His argument is that, to preserve the marital bliss of their households, women should have sex with their husbands whether they feel like it or not. We might call this the nut graf, were not all the grafs nuts:
The baby boom generation elevated feelings to a status higher than codes of behavior. In determining how one ought to act, feelings, not some code higher than one’s feelings, became decisive: “No shoulds, no oughts.” In the case of sex, therefore, the only right time for a wife to have sex with her husband is when she feels like having it.And here's an analogy that should really win the ladies over: "Why do we assume that it is terribly irresponsible for a man to refuse to go to work because he is not in the mood, but a woman can -- indeed, ought to -- refuse sex because she is not in the mood?" That's why it's called a blow job, girls.

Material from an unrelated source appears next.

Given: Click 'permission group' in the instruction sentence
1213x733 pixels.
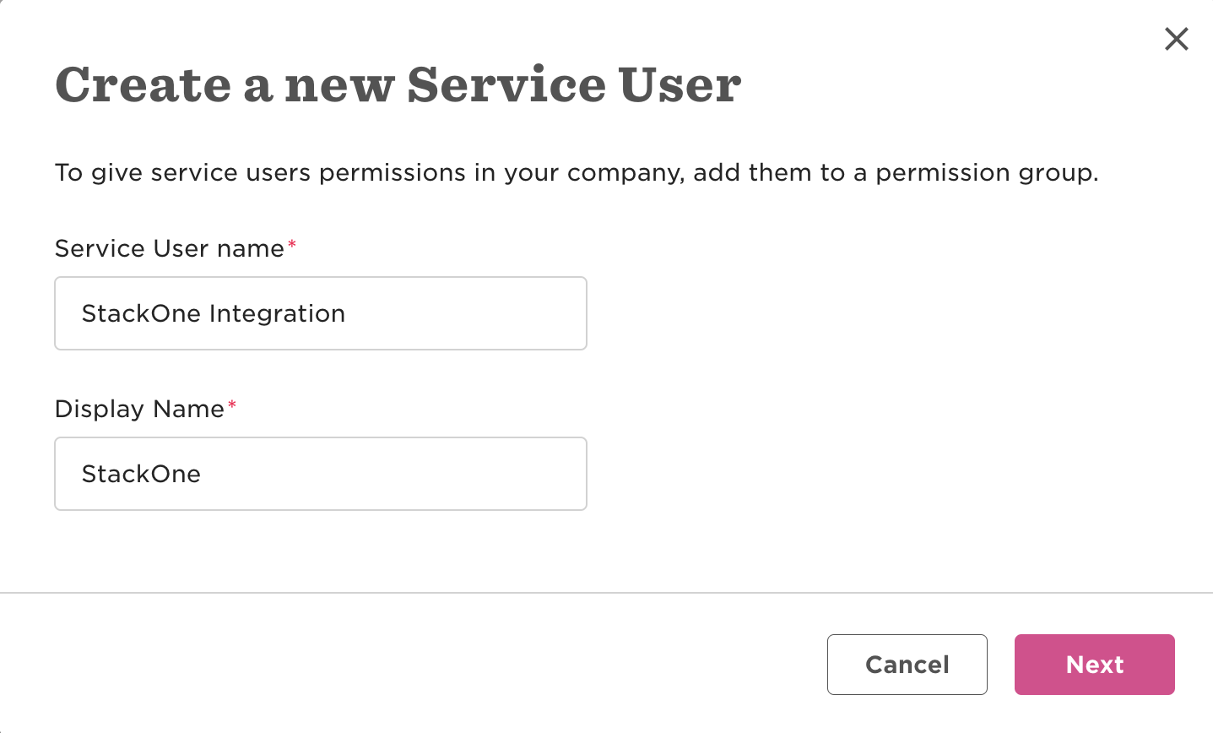Looking at the screenshot, I should (985, 173).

Even more disturbing than his argument is his sheer doggedness in pursuing it. I can understand begging, pleading, emotionally manipulating, and even dressing up nice, buying dinner, and pretending to be a nice guy to obtain sex, but writing two columns for Town Hall is where I draw the line. They're both as repetitive and incantatory as a bad 18th Century religious tract. It's as if Prager had heard the famously ugly womanizer John Wilkes' explanation of his romantic success -- "Give me half an hour and I can talk my face away" -- and decided: give me two essays and I can talk my penis into her vagina.
Someone should send him a bottle of Astrolube with a note explaining that it's not just for women.